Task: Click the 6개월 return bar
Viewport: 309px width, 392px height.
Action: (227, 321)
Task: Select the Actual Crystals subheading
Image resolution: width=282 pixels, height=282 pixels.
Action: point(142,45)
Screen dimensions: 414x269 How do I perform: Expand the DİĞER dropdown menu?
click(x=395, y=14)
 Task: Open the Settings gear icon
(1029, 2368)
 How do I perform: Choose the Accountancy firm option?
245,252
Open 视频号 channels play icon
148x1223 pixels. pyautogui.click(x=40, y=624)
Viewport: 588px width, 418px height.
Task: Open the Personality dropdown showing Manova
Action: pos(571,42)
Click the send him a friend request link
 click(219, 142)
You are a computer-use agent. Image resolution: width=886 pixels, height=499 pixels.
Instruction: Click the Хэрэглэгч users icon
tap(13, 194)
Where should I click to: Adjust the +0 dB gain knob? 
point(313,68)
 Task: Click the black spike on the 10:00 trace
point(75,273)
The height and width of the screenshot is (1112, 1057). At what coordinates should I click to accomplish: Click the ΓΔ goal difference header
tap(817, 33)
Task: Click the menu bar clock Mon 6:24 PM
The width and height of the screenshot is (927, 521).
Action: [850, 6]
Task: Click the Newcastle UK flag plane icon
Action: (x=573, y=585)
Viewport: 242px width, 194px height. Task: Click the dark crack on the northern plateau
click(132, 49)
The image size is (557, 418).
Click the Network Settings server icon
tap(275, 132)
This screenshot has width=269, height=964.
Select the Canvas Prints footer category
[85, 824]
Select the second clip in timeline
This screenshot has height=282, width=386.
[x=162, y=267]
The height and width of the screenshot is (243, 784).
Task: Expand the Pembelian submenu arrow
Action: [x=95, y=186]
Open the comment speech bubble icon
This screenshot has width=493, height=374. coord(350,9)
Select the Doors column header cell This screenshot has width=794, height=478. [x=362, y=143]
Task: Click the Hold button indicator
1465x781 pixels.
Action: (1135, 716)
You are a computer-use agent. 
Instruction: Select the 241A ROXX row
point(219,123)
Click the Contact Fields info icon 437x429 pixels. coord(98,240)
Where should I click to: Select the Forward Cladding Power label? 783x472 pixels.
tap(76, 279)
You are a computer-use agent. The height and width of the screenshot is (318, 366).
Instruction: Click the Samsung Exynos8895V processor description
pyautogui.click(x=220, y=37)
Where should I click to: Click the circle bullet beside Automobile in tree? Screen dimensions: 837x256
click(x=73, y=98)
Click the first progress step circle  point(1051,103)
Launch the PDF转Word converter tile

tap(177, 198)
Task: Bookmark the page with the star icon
+ + + + + + +
Exercise description. When you transcribe the records above, keep every line exactly the same.

Response to this exercise.
Task: Click the 6개월 return bar
Viewport: 309px width, 392px height.
Action: (227, 321)
Task: Select the Actual Crystals subheading
Image resolution: width=282 pixels, height=282 pixels.
Action: point(142,45)
Screen dimensions: 414x269 How do I perform: Expand the DİĞER dropdown menu?
click(x=395, y=14)
 Task: Open the Settings gear icon
(1029, 2368)
 How do I perform: Choose the Accountancy firm option?
245,252
Open 视频号 channels play icon
148x1223 pixels. pyautogui.click(x=40, y=624)
Viewport: 588px width, 418px height.
Task: Open the Personality dropdown showing Manova
Action: pos(571,42)
Click the send him a friend request link
 click(219, 142)
You are a computer-use agent. Image resolution: width=886 pixels, height=499 pixels.
Instruction: Click the Хэрэглэгч users icon
tap(13, 194)
Where should I click to: Adjust the +0 dB gain knob? 
point(313,68)
 Task: Click the black spike on the 10:00 trace
point(75,273)
The height and width of the screenshot is (1112, 1057). At what coordinates should I click to accomplish: Click the ΓΔ goal difference header
tap(817, 33)
Task: Click the menu bar clock Mon 6:24 PM
The width and height of the screenshot is (927, 521).
Action: [850, 6]
Task: Click the Newcastle UK flag plane icon
Action: (x=573, y=585)
Viewport: 242px width, 194px height. Task: Click the dark crack on the northern plateau
click(132, 49)
The image size is (557, 418).
Click the Network Settings server icon
tap(275, 132)
This screenshot has width=269, height=964.
Select the Canvas Prints footer category
[85, 824]
Select the second clip in timeline
This screenshot has height=282, width=386.
[x=162, y=267]
The height and width of the screenshot is (243, 784).
Task: Expand the Pembelian submenu arrow
Action: [x=95, y=186]
Open the comment speech bubble icon
This screenshot has width=493, height=374. coord(350,9)
Select the Doors column header cell This screenshot has width=794, height=478. [x=362, y=143]
Task: Click the Hold button indicator
1465x781 pixels.
Action: (1135, 716)
You are a computer-use agent. 
Instruction: Select the 241A ROXX row
point(219,123)
Click the Contact Fields info icon 437x429 pixels. coord(98,240)
Where should I click to: Select the Forward Cladding Power label? 783x472 pixels.
tap(76, 279)
You are a computer-use agent. The height and width of the screenshot is (318, 366).
Instruction: Click the Samsung Exynos8895V processor description
pyautogui.click(x=220, y=37)
Where should I click to: Click the circle bullet beside Automobile in tree? Screen dimensions: 837x256
click(x=73, y=98)
Click the first progress step circle  point(1051,103)
Launch the PDF转Word converter tile

tap(177, 198)
Task: Bookmark the page with the star icon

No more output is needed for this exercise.